Greg Foletta - Bits and Blobs

A melange of networking, data science and programming.

A Brief Tour of Lebesgue Curves

Before we start a note: this post is a sidebar for another article I’m currently writing. There aren’t any grand conclusions or deep insights, it’s more exploratory.

Whilst writing an article on memory allocations, I needed a way to map a one-dimensional number (the memory location) on to two-dimensional space. By doing this I could visualise where in memory these allocation were occurring.

My initial reaction was to reach for the space-filling Hilbert curve à la the XKCD “Map of the Internet”, but whist researching I discovered the Lebesgue Curve, also known as the Z-order or Morton curve. At first glance it looked to have reasonable locality, and its inherent binary nature meant it appeared easier to implement.

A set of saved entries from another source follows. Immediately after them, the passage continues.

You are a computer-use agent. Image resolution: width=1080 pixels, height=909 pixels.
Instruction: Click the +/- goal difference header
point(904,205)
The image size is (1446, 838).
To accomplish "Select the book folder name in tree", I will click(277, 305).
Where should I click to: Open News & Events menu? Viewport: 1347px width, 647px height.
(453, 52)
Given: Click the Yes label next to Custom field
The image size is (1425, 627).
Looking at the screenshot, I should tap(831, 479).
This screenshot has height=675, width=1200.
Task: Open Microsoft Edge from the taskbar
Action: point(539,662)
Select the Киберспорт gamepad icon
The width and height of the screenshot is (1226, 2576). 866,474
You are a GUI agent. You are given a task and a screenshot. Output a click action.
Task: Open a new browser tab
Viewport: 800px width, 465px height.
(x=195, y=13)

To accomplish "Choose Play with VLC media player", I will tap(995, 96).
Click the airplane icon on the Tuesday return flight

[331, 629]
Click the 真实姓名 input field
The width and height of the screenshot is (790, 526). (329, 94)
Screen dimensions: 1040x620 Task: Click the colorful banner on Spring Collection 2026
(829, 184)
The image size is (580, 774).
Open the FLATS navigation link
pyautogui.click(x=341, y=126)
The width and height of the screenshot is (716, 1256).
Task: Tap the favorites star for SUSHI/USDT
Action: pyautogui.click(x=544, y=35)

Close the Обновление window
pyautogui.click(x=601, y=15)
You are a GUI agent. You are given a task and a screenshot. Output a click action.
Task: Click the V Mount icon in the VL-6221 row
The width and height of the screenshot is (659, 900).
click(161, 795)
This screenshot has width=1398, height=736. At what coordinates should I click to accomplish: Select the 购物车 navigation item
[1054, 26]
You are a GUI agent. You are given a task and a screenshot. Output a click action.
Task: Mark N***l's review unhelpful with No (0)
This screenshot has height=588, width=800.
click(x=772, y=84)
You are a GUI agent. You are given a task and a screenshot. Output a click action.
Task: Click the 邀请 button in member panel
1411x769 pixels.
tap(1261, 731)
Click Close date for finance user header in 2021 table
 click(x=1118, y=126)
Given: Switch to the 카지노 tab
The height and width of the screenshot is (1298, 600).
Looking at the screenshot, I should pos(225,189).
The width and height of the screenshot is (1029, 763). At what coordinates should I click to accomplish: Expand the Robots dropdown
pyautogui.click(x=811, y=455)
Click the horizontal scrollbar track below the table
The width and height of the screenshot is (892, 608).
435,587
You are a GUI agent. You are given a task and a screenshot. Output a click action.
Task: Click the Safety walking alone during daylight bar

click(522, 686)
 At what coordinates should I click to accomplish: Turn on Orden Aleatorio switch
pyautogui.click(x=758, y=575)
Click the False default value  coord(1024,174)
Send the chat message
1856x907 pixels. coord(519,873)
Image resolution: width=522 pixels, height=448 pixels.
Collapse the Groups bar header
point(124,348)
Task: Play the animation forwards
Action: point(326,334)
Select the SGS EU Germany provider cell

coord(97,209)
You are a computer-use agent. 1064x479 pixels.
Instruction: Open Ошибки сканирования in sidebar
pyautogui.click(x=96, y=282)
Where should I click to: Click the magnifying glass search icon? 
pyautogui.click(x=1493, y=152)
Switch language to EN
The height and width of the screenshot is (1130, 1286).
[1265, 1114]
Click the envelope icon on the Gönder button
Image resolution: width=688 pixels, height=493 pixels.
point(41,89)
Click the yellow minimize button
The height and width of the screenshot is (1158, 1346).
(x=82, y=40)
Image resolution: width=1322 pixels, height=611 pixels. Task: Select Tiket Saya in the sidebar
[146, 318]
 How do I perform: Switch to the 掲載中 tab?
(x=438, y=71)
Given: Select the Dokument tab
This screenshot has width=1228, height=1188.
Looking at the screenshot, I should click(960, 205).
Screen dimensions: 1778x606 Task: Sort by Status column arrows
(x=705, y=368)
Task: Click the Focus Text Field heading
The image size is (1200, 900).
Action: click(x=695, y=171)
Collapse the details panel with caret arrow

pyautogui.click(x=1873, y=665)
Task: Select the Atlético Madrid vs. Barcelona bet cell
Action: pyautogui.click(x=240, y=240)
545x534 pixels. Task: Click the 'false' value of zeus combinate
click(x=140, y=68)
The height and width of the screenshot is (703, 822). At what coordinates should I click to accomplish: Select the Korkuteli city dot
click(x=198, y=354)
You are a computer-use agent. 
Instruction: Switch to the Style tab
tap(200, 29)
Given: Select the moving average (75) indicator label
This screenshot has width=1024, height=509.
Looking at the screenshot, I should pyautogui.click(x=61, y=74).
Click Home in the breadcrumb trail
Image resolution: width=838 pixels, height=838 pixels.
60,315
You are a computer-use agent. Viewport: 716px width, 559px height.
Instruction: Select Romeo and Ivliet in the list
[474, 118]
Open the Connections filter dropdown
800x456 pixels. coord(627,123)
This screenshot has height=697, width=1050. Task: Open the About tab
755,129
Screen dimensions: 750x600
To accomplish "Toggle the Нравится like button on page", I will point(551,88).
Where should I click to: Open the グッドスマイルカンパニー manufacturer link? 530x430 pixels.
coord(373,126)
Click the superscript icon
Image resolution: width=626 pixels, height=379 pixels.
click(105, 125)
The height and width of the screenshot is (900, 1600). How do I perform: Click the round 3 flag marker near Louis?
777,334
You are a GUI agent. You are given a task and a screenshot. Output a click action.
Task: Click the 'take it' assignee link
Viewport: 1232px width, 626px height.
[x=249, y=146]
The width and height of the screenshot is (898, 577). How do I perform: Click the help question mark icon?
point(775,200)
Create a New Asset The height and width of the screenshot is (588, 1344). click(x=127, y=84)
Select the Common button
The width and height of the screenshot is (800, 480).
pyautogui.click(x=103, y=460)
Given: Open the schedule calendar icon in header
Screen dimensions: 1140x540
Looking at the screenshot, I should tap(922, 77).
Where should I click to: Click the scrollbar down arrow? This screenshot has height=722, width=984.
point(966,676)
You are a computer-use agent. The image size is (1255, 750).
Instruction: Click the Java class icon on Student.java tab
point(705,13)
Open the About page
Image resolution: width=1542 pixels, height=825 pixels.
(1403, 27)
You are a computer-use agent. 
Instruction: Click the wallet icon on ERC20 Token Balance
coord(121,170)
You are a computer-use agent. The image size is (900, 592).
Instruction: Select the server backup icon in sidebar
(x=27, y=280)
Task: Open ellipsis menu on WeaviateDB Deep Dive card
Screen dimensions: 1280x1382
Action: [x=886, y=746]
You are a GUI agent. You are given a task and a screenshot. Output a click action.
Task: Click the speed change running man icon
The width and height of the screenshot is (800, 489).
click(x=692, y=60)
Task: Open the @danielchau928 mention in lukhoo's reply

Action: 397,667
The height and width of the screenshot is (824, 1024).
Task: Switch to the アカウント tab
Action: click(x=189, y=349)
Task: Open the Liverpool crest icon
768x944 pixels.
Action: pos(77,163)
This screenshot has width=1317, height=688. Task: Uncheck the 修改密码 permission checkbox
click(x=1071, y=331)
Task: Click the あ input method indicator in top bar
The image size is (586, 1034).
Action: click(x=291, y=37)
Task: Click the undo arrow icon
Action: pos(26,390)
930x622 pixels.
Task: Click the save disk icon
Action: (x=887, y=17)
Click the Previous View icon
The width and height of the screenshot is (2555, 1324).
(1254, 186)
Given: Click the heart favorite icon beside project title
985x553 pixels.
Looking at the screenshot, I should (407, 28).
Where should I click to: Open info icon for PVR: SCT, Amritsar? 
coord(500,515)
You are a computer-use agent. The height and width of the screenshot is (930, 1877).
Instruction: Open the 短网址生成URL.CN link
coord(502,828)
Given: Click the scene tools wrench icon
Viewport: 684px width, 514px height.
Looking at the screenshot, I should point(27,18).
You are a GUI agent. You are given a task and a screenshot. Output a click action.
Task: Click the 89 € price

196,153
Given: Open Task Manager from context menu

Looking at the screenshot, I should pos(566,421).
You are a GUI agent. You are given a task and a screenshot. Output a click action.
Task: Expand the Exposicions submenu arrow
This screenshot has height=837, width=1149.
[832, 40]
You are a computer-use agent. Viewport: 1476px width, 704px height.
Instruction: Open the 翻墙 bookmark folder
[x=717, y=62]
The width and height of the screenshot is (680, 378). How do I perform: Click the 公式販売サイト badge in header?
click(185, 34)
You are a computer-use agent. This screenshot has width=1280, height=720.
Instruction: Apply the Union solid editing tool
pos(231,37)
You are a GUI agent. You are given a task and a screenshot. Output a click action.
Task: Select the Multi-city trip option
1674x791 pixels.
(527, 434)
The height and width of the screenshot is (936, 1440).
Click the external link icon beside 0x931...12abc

In this article I’ll implement the Lebesgue curve and explore some of its properties.

Lebesgue Curve

The Lebesgue curve maps an one-dimensional integer into integers in two or more dimensions. In can also be used in reverse to map two or more integers back into a single integer. If we get a bit fancy with our notation, we can define the Lebesgue function \(l\) as:

$$ l : \mathbb{N} \to \mathbb{N^2} $$

where \(\mathbb{N}\) is the set of natural numbers, including 0.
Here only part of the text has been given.